Finding common ground between livestock farmers and environmentalists regarding the climate emergency and biodiversity crisis
Alerted more by instinct than sound, I peered through a hedge and deciphered a farmer’s whispered commands to dogs whirling sheep into a pen. It was 2012 and I was just embarking on my walk around the edge of Cymru. Moments like this excited me. I knew a few farmers but didn’t know their magic.
Farmers seemed elusive, poetic perhaps, embedded in the Welsh-language culture I admired. I respected their hard graft, sheer grit, and care for tradition, family and community. Meanwhile I had quit my teaching job at the Centre for Alternative Technology (CAT) in Machynlleth, to become a writer. My ex-colleagues, many of them incomers like myself, also worked passionately – attempting to reverse biodiversity loss and avoid extremely dangerous climate breakdown.

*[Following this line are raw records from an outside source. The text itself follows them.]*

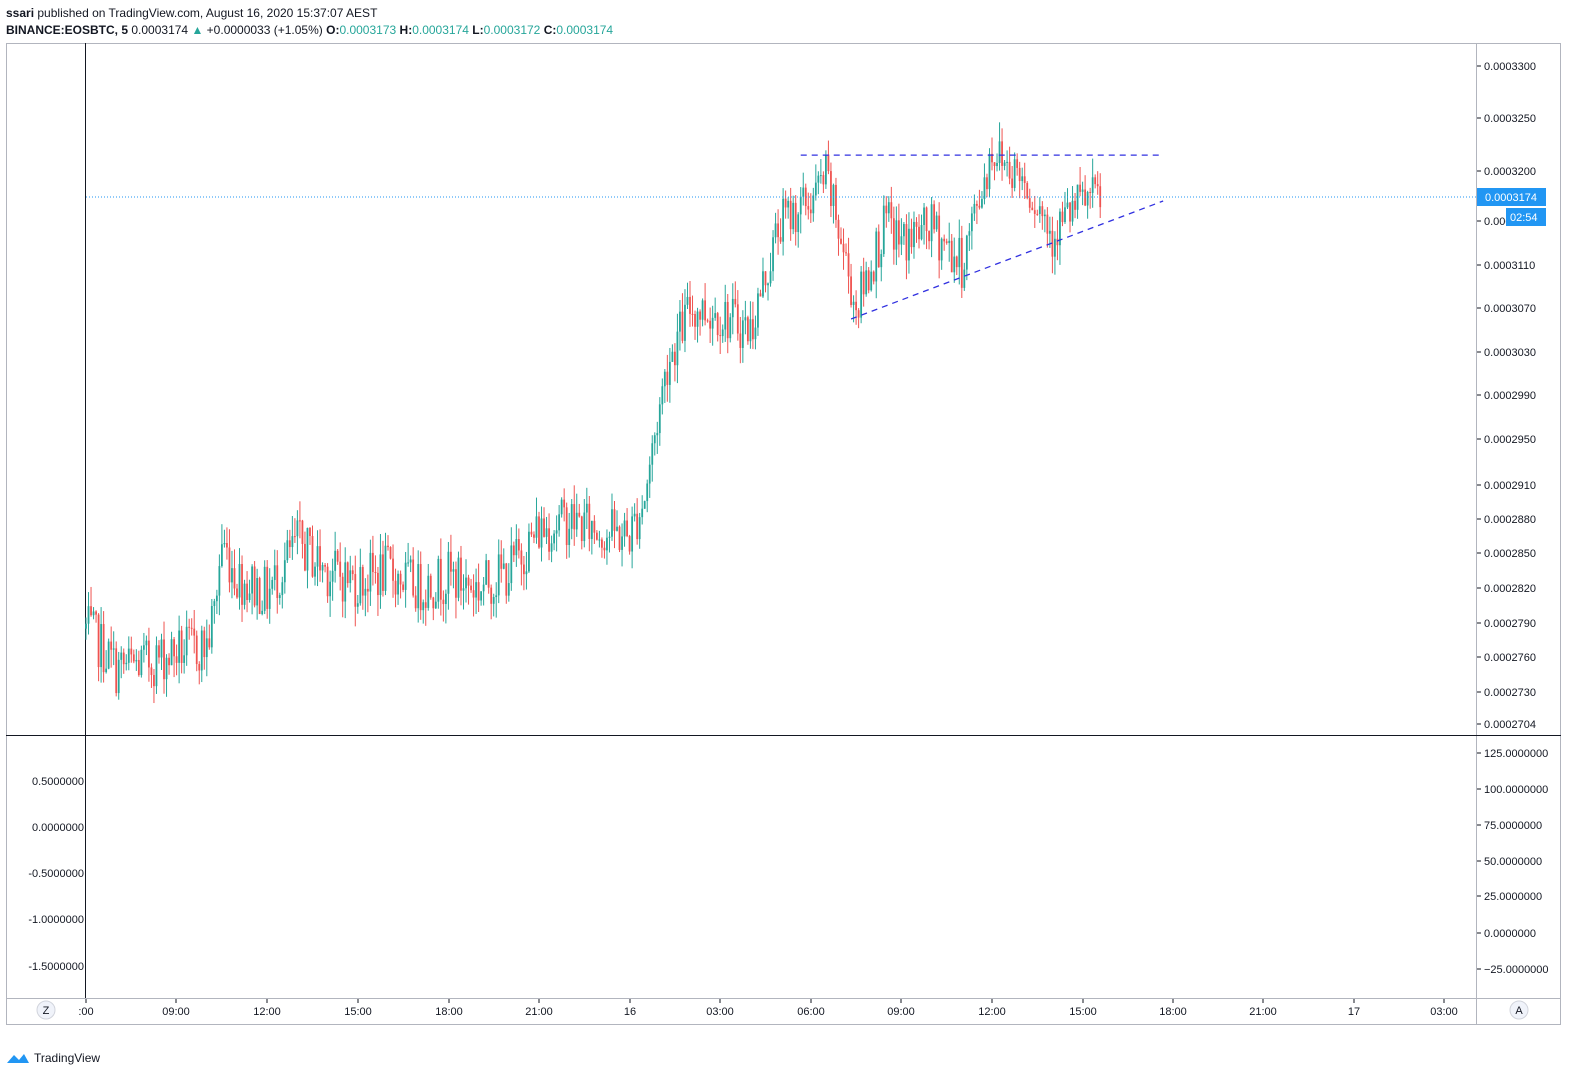  What do you see at coordinates (46, 1010) in the screenshot?
I see `z-button: Z` at bounding box center [46, 1010].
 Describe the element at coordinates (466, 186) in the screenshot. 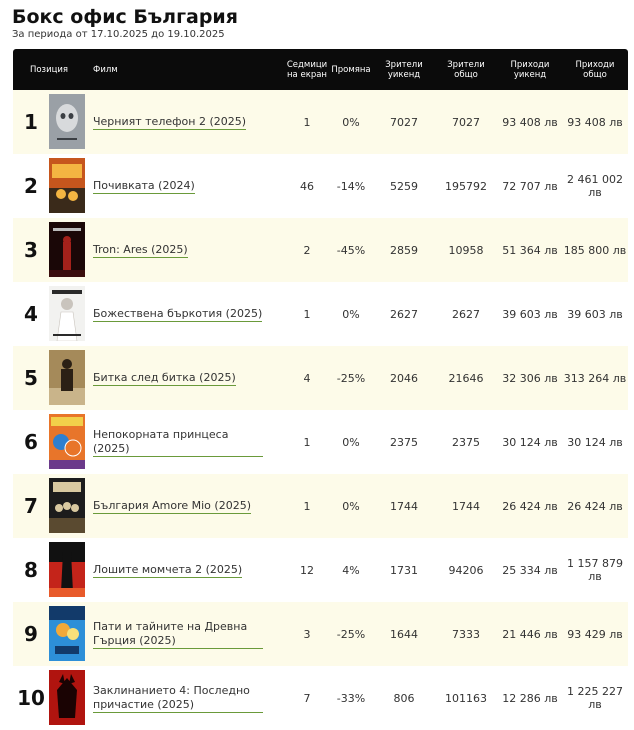

I see `viewers-total: 195792` at that location.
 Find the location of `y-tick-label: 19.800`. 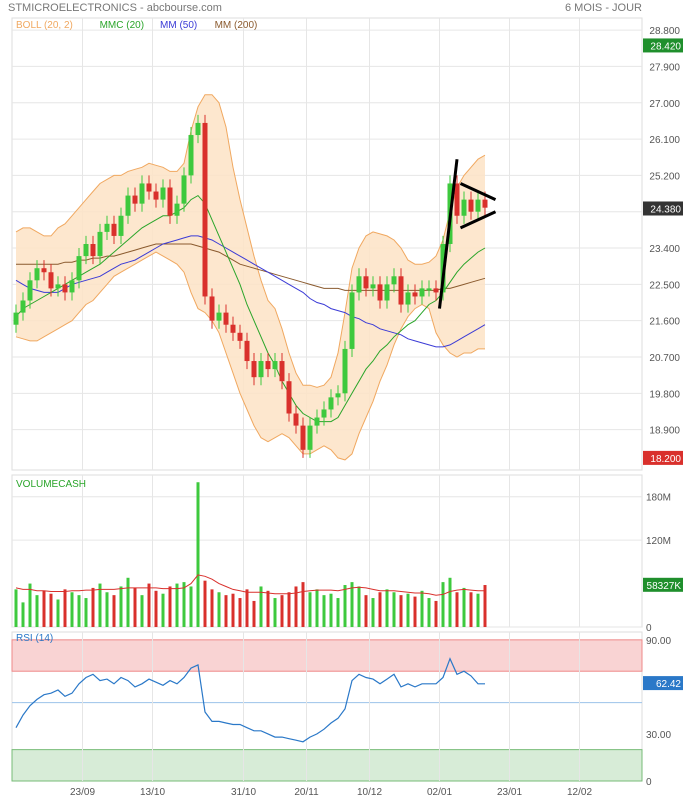

y-tick-label: 19.800 is located at coordinates (664, 394).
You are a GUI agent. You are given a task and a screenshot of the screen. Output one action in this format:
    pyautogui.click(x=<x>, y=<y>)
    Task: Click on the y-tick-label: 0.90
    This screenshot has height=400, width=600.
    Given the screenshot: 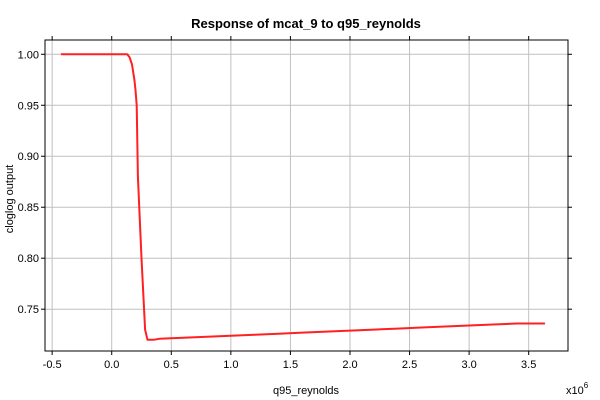 What is the action you would take?
    pyautogui.click(x=28, y=157)
    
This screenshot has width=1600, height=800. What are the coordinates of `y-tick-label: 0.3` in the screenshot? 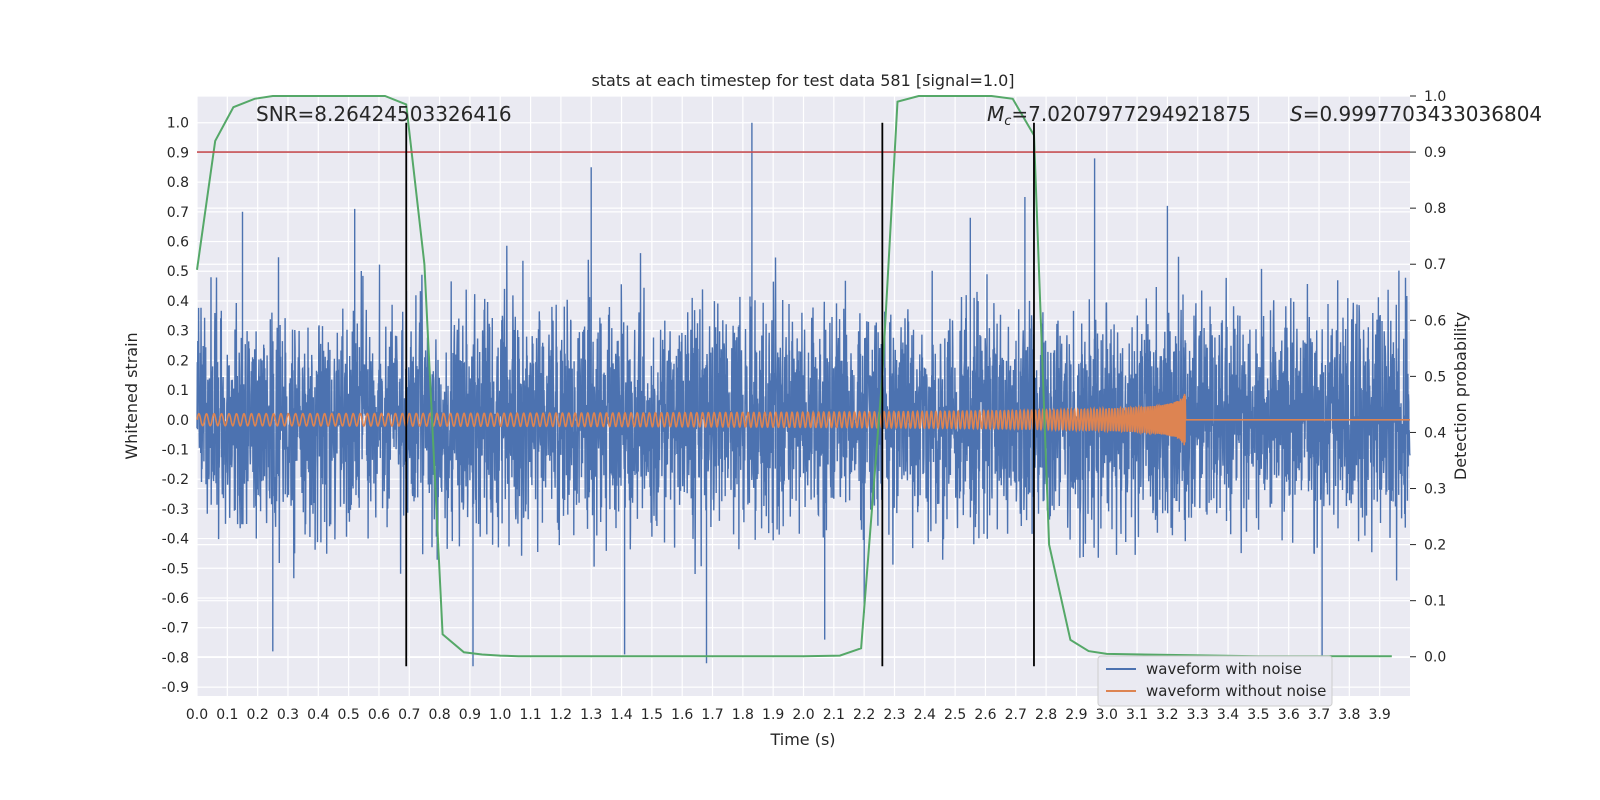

My walk led me to consider these two communities and the common ground between them. But I set off with angst. Firstly, I wasn’t sure how us eco-immigrants were perceived. Too busy at first, I’d not spent much time learning Cymraeg or about Cymru’s history (something I’ve since rectified). Secondly, escaping environmental concerns wasn’t easy. Teaching people who were seeking solutions had shielded me from the ‘real world’ where most people seemed unwilling to even acknowledge the crisis.